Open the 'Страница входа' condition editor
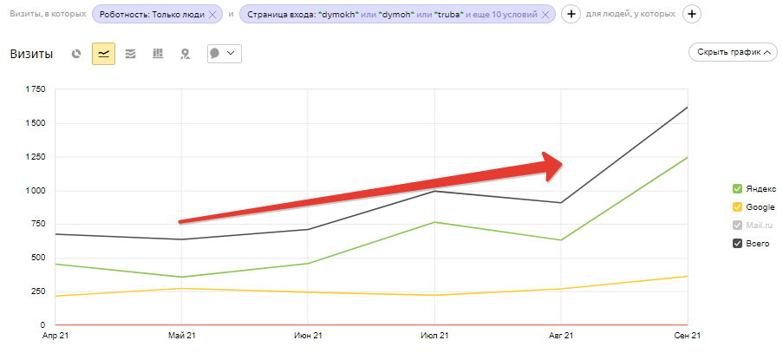The height and width of the screenshot is (360, 783). tap(390, 15)
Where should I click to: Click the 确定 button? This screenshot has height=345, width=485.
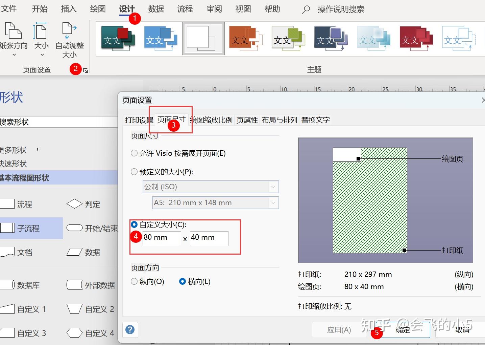pyautogui.click(x=403, y=330)
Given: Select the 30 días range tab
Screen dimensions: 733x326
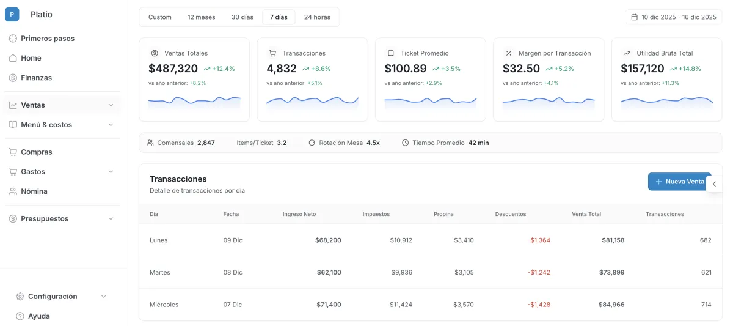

——

§ **EXERCISE BRIEF**:
Reproduce every line of the records above word for word, leaving out the pictures.

§ **TASK OUTPUT**:
Open the 'Страница входа' condition editor
The height and width of the screenshot is (360, 783). tap(390, 15)
Where should I click to: Click the 确定 button? This screenshot has height=345, width=485.
pyautogui.click(x=403, y=330)
Given: Select the 30 días range tab
Screen dimensions: 733x326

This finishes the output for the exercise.